I just got round to watching the Panorama documentary on corporate tax avoidance, originally broadcast on Monday:
http://www.bbc.co.uk/iplayer/episode/b01hzg7y/Panorama_The_Truth_About_Tax/
If you read Private Eye, there's nothing new in it - the prevalance of high profile British corporations shifting profits to Luxembourg to slash their tax bills has been exhaustively covered there. I'm sure it will have been eye opening to many viewers though.
Most interesting were the ideas discussed in the last few minutes - the implications of changes in modern business and tax planning. as opposed to their mechanics.

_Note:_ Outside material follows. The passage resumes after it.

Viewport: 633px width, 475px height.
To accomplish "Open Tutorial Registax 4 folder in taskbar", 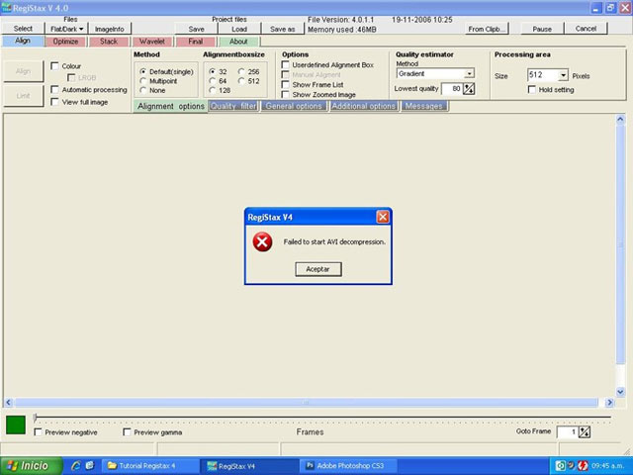I will pyautogui.click(x=146, y=465).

The suggestion is that, as countries compete to create attractive tax regimes to tempt multinationals to their shores, governments will just have to accept this siphoning of profits to low tax regimes if they want the multinationals' presence. I think that's probably completely accurate. It used to be the case that the head office of a massive company was an almost impossible thing to move. Now it's an inconvenient thing to move. If the tax savings are big enough, the the inconvenience can happily be swallowed. So anybody hoping that some kind of aggressive crackdown on this type of corporate tax dodging/planning is going to be disappointed.
The logical conclusion that follows on from that is that low tax/low spend government is going to be much more compatible with modern business than high tax/high spend government. It's easy to forget that almost all tax revenues are ultimately derived from the activities of business, but governments will overlook that at their peril. At the moment, though, it seems fairly clear that the public mood is very much anti-business. It's a tough spot for a politician - on the one hand, the reality is that they must be business-friendly, because that's where all the money comes from. On the other hand, they must convince a large part of the electorate that they're going to come down hard on businesses and somehow punish them. That can't be sustainable indefinitely.